Add Stage 1 metadata. Prints the new `record_id` on success. `unique_id` is derived from `source+baslik+kategori` (lowercased, spaces removed) and must be unique.

```
dscli add --source <slug> --baslik <title> --kategori <0-6> --kaynak_url <url>
```

**Examples:**
```bash
dscli add --source sabah --baslik "Ekonomide son gelişmeler" --kategori 1 --kaynak_url "https://www.sabah.com.tr/ekonomi/..."
dscli add --source hurriyet --baslik "Fenerbahçe şampiyon" --kategori 2 --kaynak_url "https://www.hurriyet.com.tr/sporarena/futbol/..."
```

---

### `update`

Fill Stage 2 content fields for a metadata record.

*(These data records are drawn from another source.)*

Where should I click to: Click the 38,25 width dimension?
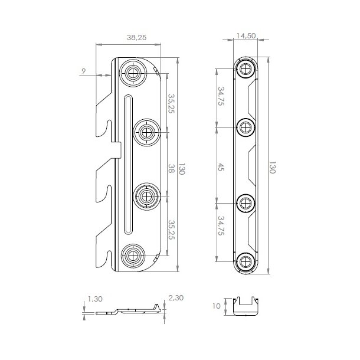pos(137,37)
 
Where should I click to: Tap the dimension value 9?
pos(84,71)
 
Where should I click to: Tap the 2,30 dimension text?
pos(175,299)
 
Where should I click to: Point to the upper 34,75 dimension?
pos(221,97)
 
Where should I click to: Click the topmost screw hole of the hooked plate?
pos(133,73)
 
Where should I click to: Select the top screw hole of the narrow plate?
pos(245,68)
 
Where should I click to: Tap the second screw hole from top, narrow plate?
pos(245,126)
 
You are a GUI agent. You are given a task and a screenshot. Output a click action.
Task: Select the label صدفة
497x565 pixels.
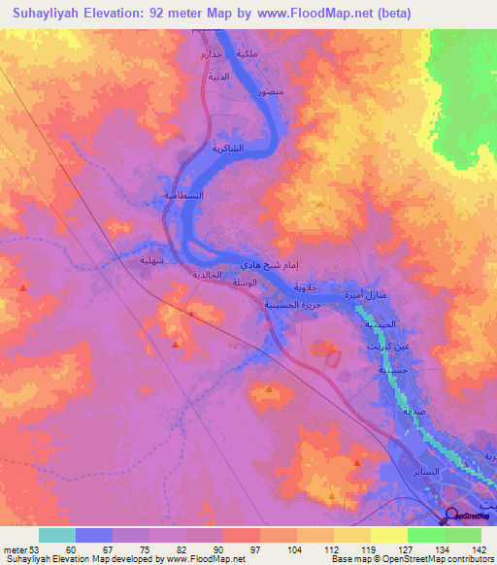coord(412,413)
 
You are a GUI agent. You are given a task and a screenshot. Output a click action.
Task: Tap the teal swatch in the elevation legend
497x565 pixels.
coord(56,535)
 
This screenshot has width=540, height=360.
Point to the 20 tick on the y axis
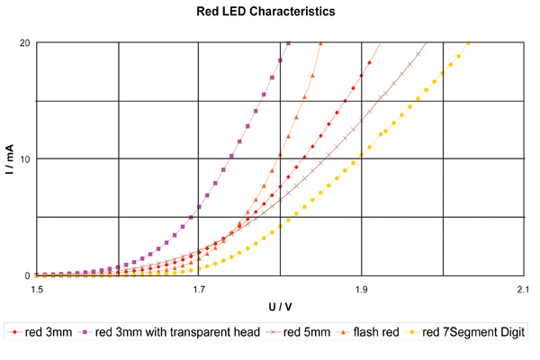[23, 43]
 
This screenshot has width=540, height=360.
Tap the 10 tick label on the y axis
[23, 159]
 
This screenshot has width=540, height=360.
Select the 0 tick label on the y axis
[26, 275]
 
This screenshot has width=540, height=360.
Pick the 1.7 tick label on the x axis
[200, 290]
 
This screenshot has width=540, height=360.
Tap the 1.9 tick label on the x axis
[362, 290]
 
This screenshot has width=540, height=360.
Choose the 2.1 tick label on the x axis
[523, 290]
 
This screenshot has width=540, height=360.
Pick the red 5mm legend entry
[302, 333]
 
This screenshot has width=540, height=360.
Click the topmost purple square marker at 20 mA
[288, 43]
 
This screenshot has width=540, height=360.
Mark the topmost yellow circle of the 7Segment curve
[467, 44]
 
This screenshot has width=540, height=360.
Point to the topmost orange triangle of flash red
[320, 43]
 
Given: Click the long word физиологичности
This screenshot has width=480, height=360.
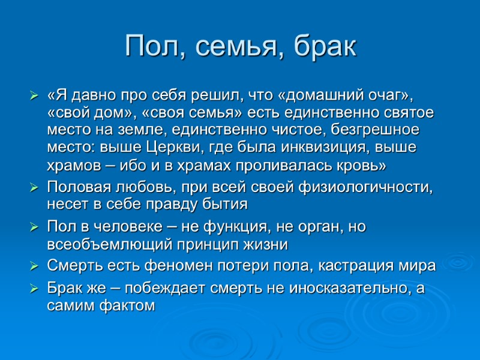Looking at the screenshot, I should [x=371, y=187].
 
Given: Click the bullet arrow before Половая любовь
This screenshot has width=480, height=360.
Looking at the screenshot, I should [x=34, y=188].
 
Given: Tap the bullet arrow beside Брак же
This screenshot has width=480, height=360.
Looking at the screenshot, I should [x=34, y=289].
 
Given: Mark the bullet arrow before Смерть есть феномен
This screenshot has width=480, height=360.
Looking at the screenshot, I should [x=34, y=267].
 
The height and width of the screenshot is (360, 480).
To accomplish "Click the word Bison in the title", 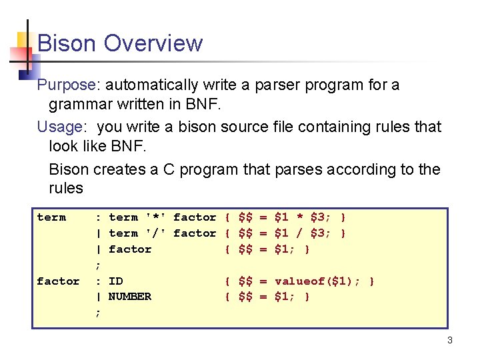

Cannot update already-filled or soft-deleted records.

```
dscli update --record_id <uuid> --ozet <text> --icerik <text> --yayim_tarihi <date>
```

**Examples:**
```bash
dscli update \
  --record_id 550e8400-e29b-41d4-a716-446655440000 \
  --ozet "Kısa açıklama metni" \
  --icerik "Temizlenmiş makale içeriği..." \
  --yayim_tarihi "2026-01-15"
```

---

### `delete`

Soft-delete a single record (excluded from `list` and `dump`).

```
dscli delete --record_id <uuid>
```

**Examples:**
```bash
dscli delete --record_id 550e8400-e29b-41d4-a716-446655440000
```

---

### `bulk_delete`

Soft-delete up to 16 records at once with comma-separated IDs.

```
dscli bulk_delete --record_ids "<uuid1>,<uuid2>,..."
```

**Examples:**
```bash
dscli bulk_delete --record_ids "uuid1,uuid2,uuid3"
```

---

### `dump`

Export non-deleted records to CSV or JSONL.

```
dscli dump --source <slug|all> --format <csv|jsonl> --path <output-file>
```

| Option   | Description                               |
|----------|-------------------------------------------|
| --source | Source slug (sabah, hurriyet, sozcu) or `all` |
| --format | `csv` or `jsonl`                          |
| --path   | Output file path (relative or absolute)   |

**Examples:**
```bash
# Export all sources as JSONL
dscli dump --source all --format jsonl --path ./export.jsonl

# Export only sabah as CSV
dscli dump --source sabah --format csv --path ./sabah.csv
```

---

## Target Counts Per Source

| Kategori     | sabah | hurriyet | sozcu |
|--------------|-------|----------|-------|
| POLITIKA (0) | 80    | 80       | 80    |
| EKONOMI (1)  | 72    | 72       | 72    |
| SPOR (2)     | 72    | 72       | 72    |
| SAGLIK (3)   | 72    | 72       | 72    |
| KULTUR_SANAT (4) | 72 | 72      | 72    |
| DUNYA (5)    | 72    | 72       | 72    |
| TEKNOLOJI (6)| 108   | 0        | 108   |

> Hürriyet does not offer a usable Teknoloji feed. Sabah and Sözcü each provide 108 items for TEKNOLOJI to compensate, making the total 216 (balanced across the dataset).